Personal information
- Full name: Rui Manuel Guerreiro Nobre Esteves
- Date of birth: 30 January 1967 (age 59)
- Place of birth: Lisbon, Portugal
- Height: 1.82 m (5 ft 11+1⁄2 in)
- Position: Midfielder

Youth career
- 1983–1985: Real Benfica

Senior career*
- Years: Team / Apps / (Gls)
- 1985–1986: Torreense
- 1986–1988: Olhanense
- 1988–1990: Louletano / 45 / (2)
- 1990–1991: Farense / 6 / (0)
- 1991–1992: Louletano / 29 / (0)
- 1992–1993: Torreense / 31 / (6)
- 1993–1994: Vitória Setúbal / 28 / (2)
- 1994–1995: Benfica / 2 / (0)
- 1995: → Birmingham City (loan) / 0 / (0)
- 1995–1997: Belenenses / 57 / (3)
- 1998–1999: Daewoo Royals / 10 / (0)
- 2000: Beijing Guoan / 0 / (0)

Managerial career
- 2001–2002: Fazendense
- 2002–2003: Alcochetense
- 2004: Olivais Moscavide
- 2004: Sintrense
- 2005: Beira-Mar Monte Gordo
- 2005–2006: Portosantense
- 2006: Maia
- 2006–2007: Torreense
- 2008–2009: Fabril
- 2009–2010: Farense

= Rui Esteves =

Portuguese footballer

Rui Manuel Guerreiro Nobre Esteves (born 30 January 1967) is a Portuguese retired professional footballer who played as an attacking midfielder.
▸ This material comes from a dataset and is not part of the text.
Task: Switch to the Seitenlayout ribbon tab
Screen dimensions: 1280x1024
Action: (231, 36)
He amassed Primeira Liga totals of 93 matches and five goals during five seasons, in representation of Farense, Vitória de Setúbal, Benfica and Belenenses.

==Playing career==
Born in Lisbon, Esteves started playing professionally at the age of 18, representing several teams in the Portuguese second division, most of them hailing from the Algarve region: S.C.U. Torreense, S.C. Olhanense and Louletano DC. His Primeira Liga debut occurred in the 1990–91 season, but he appeared just six times for S.C. Farense and resumed his career in the second level, representing old acquaintances Louletano and Torreense.
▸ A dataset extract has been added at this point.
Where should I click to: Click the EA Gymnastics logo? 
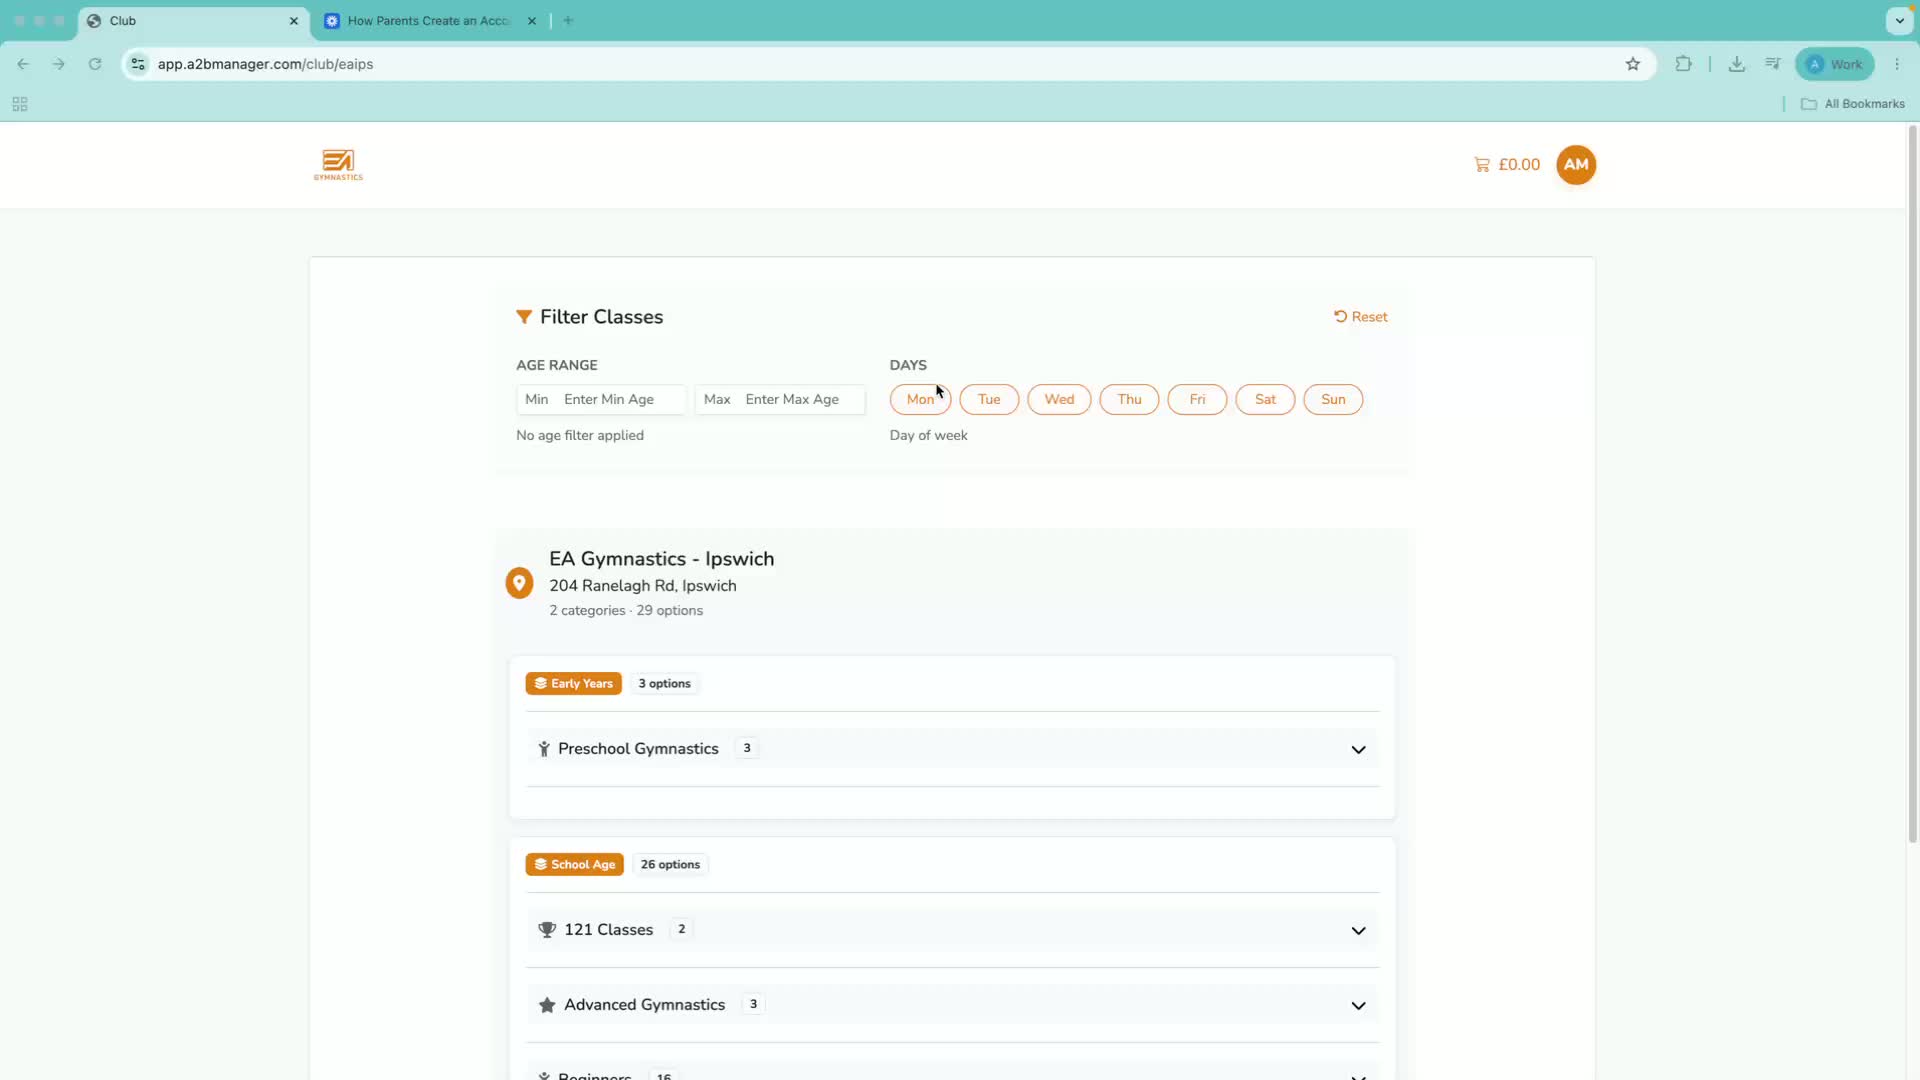(x=338, y=165)
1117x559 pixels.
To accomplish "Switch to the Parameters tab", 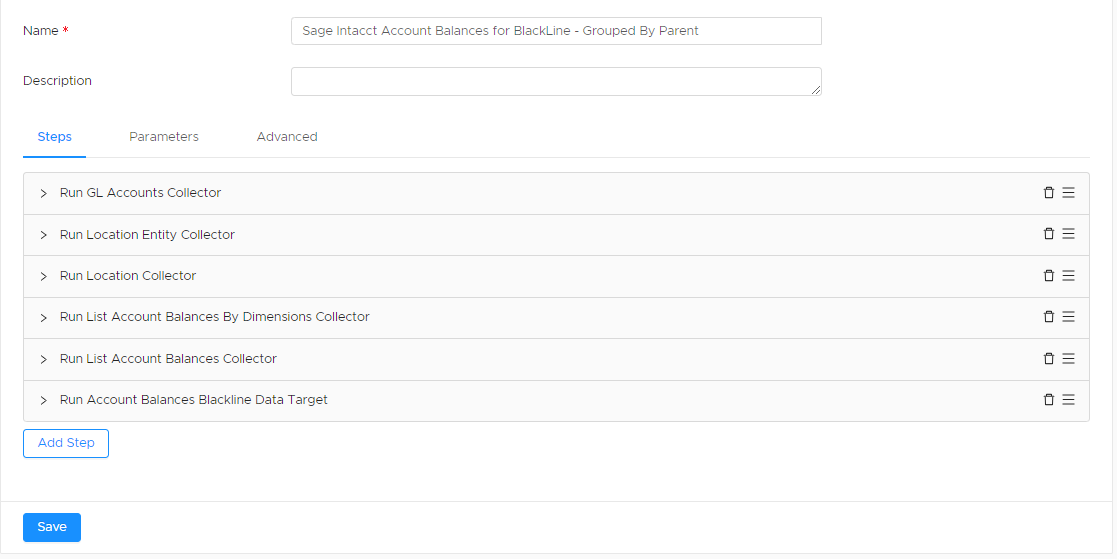I will [x=164, y=137].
Late in 1994, after having helped Vitória de Setúbal finish sixth in the top flight, Esteves earned himself a transfer to S.L. Benfica, but never settled with his hometown club, playing for a third side in the campaign as he was loaned to England's Birmingham City, although his only match for Blues was a 45-minute appearance in the Football League Trophy against Leyton Orient. He returned to Portugal in the following summer, spending two years with Benfica neighbours C.F. Os Belenenses also in the top tier, and closed out his career at 33 after spells in Asia, with K-League's Daewoo Royals and in the Chinese Jia-A League with Beijing Guoan FC.

==Coaching career==
Esteves began working as a coach in 2001, starting with Associação Desportiva Fazendense and going on to be in charge of Grupo Desportivo Alcochetense and C.D. Olivais e Moscavide in the following two years. In December 2008 he was appointed at G.D. Fabril, and never managed in higher than division three.